National Assembly of Ecuador
- In office 24 May 2013 – 5 October 2020

Personal details
- Born: Ximena del Rocío Peña 11 February 1976 (age 50) Cuenca, Ecuador

= Ximena Peña =

Ecuadorian politician

Ximena del Rocío Peña Pacheco (born 11 February 1976) is an Ecuadorian politician. She served as a member of the National Assembly from 2013 to 2020, and was the presidential candidate of the incumbent PAIS Alliance party in the 2021 election.

== Career ==
Ximena Peña was born in Cuenca, Ecuador, on 11 February 1976. She moved to New York City at the age of 19. She earned an associate degree from LaGuardia Community College, then entered Baruch College. At Baruch, she completed a Bachelor and Master of Business Administration. Peña returned to Ecuador in 2008 and joined the PAIS Alliance political party.

In the 2013 general elections, Peña was elected to the National Assembly for the United States and Canada overseas constituency. She was reelected in 2017. In May 2019, she became the president of the Justice and State Structure Commission in the National Assembly. She also led the parliamentary group for Human Rights and Mobility. In 2020, Peña was coordinator of her party's legislative bloc in the assembly during the third legislative period of the National Assembly, a position she resigned in July 2020.

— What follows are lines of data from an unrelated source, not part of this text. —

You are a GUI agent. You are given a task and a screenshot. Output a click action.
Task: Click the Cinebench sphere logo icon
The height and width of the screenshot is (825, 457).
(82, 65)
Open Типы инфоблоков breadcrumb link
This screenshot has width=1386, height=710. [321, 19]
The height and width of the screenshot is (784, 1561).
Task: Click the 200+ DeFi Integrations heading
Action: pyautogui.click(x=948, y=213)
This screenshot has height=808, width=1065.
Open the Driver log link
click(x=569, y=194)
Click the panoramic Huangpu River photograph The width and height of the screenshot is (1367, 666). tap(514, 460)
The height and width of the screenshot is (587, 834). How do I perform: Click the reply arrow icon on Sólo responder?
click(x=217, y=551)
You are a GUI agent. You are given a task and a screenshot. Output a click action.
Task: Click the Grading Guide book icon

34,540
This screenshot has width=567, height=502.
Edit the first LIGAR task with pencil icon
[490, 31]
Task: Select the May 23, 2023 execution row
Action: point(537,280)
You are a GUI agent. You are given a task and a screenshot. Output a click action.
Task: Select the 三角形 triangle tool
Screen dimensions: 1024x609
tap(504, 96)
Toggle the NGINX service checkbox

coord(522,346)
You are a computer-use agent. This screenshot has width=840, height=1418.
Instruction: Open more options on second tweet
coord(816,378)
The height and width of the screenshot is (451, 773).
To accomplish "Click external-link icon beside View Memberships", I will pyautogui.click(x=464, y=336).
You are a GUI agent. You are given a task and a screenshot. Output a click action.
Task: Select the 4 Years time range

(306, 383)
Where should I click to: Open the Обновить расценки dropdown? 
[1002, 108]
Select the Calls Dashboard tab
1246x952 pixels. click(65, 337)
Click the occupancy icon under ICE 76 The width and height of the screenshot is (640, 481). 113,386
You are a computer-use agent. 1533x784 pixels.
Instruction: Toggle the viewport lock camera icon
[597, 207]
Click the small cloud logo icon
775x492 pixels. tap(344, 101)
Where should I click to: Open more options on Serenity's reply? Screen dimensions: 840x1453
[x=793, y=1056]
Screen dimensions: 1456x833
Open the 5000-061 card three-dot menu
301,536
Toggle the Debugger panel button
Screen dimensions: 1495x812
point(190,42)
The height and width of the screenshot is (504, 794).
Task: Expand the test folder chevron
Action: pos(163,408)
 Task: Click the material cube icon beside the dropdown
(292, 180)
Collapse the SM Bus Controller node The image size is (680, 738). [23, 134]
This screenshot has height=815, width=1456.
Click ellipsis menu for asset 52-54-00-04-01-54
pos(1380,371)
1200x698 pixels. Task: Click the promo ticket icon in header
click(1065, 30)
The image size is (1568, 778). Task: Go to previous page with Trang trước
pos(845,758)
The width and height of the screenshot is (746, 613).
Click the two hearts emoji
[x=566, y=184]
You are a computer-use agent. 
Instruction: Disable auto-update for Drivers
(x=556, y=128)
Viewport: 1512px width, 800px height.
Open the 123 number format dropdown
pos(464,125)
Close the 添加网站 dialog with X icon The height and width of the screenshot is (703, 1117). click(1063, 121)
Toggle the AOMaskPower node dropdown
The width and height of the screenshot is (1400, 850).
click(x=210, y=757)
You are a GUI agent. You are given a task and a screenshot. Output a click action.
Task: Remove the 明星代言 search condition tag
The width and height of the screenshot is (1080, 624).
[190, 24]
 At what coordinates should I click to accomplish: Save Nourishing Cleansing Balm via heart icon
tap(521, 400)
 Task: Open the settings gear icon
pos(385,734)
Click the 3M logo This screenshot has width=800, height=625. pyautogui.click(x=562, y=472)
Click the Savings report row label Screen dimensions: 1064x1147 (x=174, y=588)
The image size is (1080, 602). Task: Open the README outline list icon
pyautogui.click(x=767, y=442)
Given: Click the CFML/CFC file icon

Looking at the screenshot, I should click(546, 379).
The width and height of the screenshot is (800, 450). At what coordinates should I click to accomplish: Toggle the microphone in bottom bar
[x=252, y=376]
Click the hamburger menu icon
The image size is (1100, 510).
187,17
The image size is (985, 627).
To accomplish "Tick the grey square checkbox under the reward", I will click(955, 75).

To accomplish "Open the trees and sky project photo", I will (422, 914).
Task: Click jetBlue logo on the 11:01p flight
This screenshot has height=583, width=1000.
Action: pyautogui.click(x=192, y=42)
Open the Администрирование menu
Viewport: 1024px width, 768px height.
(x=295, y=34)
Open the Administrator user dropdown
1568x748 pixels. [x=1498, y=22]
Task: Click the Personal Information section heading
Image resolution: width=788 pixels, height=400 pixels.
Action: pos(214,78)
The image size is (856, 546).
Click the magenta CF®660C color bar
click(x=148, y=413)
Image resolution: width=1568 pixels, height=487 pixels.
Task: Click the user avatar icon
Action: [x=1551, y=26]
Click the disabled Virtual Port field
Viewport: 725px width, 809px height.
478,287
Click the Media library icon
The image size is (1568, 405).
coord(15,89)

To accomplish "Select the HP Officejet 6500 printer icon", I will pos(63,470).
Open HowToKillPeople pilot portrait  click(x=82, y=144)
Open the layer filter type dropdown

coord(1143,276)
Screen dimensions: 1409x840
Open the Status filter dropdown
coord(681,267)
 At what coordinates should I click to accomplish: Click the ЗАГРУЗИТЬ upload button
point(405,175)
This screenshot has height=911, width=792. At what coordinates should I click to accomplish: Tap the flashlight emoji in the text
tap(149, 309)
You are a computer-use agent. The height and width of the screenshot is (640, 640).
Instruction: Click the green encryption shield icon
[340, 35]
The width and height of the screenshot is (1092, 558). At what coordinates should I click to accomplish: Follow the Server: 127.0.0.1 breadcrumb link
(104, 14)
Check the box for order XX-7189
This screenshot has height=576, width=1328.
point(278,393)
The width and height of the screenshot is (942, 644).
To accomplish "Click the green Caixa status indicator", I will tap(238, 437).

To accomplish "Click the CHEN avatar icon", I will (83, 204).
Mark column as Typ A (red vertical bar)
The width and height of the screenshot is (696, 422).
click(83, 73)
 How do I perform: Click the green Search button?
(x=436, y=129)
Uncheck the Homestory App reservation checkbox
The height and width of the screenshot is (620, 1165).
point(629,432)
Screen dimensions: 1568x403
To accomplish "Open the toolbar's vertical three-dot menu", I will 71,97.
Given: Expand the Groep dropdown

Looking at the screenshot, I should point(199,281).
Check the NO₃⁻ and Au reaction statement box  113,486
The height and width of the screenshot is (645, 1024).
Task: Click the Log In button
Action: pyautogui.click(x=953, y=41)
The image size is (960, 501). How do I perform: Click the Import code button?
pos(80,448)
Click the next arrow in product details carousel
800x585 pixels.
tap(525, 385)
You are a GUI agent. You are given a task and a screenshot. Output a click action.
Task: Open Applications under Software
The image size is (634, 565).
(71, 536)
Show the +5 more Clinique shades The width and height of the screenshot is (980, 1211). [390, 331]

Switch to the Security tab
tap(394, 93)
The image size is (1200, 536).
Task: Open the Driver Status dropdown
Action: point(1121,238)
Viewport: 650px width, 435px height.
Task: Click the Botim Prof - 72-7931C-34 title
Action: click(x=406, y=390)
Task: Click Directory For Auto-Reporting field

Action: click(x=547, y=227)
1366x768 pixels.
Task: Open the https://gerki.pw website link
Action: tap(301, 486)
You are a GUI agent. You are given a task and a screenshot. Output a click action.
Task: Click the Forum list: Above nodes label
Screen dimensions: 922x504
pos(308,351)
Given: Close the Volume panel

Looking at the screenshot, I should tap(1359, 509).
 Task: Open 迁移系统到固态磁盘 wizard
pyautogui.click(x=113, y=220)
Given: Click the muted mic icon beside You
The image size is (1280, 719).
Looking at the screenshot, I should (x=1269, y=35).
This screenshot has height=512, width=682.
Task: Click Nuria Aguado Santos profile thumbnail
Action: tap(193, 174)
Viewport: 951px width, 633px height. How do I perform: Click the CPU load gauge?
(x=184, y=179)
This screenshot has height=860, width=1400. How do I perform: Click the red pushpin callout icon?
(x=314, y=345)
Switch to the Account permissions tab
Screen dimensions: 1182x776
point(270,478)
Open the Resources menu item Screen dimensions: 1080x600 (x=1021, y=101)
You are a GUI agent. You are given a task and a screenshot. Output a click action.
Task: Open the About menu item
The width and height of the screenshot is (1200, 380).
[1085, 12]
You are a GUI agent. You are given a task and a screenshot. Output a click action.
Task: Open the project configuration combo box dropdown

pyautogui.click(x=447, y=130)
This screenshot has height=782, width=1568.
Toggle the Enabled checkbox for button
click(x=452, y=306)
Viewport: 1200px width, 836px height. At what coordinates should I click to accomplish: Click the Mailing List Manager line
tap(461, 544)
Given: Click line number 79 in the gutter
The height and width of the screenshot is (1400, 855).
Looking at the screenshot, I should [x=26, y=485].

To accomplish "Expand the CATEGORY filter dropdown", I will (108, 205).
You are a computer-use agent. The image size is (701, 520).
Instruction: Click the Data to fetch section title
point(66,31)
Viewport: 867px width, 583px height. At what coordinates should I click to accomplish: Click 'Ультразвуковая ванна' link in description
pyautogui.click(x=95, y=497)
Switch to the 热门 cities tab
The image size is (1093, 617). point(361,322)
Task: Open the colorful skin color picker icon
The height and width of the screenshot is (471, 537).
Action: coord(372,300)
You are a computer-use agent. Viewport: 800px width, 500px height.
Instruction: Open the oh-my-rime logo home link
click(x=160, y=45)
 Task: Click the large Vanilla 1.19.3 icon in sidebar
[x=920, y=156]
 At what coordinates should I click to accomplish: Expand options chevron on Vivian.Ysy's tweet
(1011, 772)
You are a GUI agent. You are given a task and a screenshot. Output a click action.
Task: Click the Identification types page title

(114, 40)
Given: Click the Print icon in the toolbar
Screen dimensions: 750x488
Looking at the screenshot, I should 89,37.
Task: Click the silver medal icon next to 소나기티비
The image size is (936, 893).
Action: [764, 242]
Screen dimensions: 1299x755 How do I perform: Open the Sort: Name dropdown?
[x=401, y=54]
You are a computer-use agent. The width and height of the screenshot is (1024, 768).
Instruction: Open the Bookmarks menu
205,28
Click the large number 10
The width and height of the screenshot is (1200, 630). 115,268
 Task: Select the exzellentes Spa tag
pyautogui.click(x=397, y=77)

In a national party convention, Peña was chosen as the presidential candidate of the PAIS Alliance for the 2021 election. Her vice-presidential candidate was Patricio Barriga, who had served as a Secretary of Communications under the Correa government. Peña was the only female presidential candidate in this election, although there were several female vice presidential candidates.